12. De rechtbank veroordeelt verweerder in de door eiseres gemaakte proceskosten. Deze kosten stelt de rechtbank op grond van het Besluit proceskosten bestuursrecht vast op € 79,60 (zijnde reiskosten van eiseres en haar gemachtigde voor het bijwonen van de zitting op 17 februari 2015 en 21 september 2015 op basis van kosten van openbaar vervoer).

Beslissing

De rechtbank:
- verklaart het beroep gegrond;
- vernietigt het bestreden besluit;
- herroept het primaire besluit en bepaalt dat eiseres met ingang van het tweede kwartaal van 2014 recht heeft op een tegemoetkoming TOG tot een bedrag van € 215,80;
- bepaalt dat deze uitspraak in de plaats treedt van het vernietigde bestreden besluit;
- draagt verweerder op het betaalde griffierecht van € 45,- aan eiseres te vergoeden;
- veroordeelt verweerder in de proceskosten van eiseres tot een bedrag van € 79,60.
Deze uitspraak is gedaan door mr.

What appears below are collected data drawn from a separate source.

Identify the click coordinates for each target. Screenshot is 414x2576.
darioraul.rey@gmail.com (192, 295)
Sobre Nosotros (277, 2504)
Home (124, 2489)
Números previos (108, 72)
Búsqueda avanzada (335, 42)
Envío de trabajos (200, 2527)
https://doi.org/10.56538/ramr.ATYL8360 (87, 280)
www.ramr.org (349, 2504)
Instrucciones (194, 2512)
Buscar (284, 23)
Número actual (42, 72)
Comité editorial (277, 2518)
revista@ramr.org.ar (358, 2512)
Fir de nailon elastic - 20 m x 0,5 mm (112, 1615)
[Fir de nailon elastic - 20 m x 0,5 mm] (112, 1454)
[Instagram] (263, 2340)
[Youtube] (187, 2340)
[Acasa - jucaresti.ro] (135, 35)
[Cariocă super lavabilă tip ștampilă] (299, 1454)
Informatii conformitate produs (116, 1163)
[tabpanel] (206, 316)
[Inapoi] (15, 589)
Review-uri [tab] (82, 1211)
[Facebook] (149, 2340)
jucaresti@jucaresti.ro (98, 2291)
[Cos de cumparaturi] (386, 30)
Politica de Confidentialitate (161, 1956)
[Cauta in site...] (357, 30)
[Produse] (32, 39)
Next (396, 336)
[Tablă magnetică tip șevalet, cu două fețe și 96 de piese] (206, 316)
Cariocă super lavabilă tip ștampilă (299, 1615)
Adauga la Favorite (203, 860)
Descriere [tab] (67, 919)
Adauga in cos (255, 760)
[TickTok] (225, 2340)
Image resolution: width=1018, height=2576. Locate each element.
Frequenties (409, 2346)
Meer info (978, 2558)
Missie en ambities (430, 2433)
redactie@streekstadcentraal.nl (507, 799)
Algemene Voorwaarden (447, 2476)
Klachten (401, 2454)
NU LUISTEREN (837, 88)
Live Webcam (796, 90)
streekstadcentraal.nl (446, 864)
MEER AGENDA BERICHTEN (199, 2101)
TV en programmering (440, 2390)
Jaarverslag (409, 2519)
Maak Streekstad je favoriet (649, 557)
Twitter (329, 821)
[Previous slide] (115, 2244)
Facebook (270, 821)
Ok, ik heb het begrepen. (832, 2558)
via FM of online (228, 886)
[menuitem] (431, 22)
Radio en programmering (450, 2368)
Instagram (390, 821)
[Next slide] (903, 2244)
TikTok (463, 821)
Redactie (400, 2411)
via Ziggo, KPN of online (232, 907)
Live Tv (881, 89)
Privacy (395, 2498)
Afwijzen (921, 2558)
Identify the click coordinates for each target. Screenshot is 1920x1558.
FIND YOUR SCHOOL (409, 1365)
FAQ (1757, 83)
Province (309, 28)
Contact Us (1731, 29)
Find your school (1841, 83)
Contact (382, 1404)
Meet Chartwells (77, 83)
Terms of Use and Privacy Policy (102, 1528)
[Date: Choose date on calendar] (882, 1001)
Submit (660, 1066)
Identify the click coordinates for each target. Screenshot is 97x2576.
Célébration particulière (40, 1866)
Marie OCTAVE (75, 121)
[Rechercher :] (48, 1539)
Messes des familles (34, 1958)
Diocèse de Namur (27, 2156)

C.H. de Groot, voorzitter, mrs. P.G. Wijtsma en
A.M. Klingenberg, rechters, in aanwezigheid van H.J. Boerma, griffier.
De beslissing is in het openbaar uitgesproken op 10 december 2015.
griffier rechter
Afschrift verzonden aan partijen op:

Rechtsmiddel

Tegen deze uitspraak kan binnen zes weken na de dag van verzending daarvan hoger beroep worden ingesteld bij de Centrale Raad van Beroep. Als hoger beroep is ingesteld, kan bij de voorzieningenrechter van de hogerberoepsrechter worden verzocht om het treffen van een voorlopige voorziening of om het opheffen of wijzigen van een bij deze uitspraak getroffen voorlopige voorziening.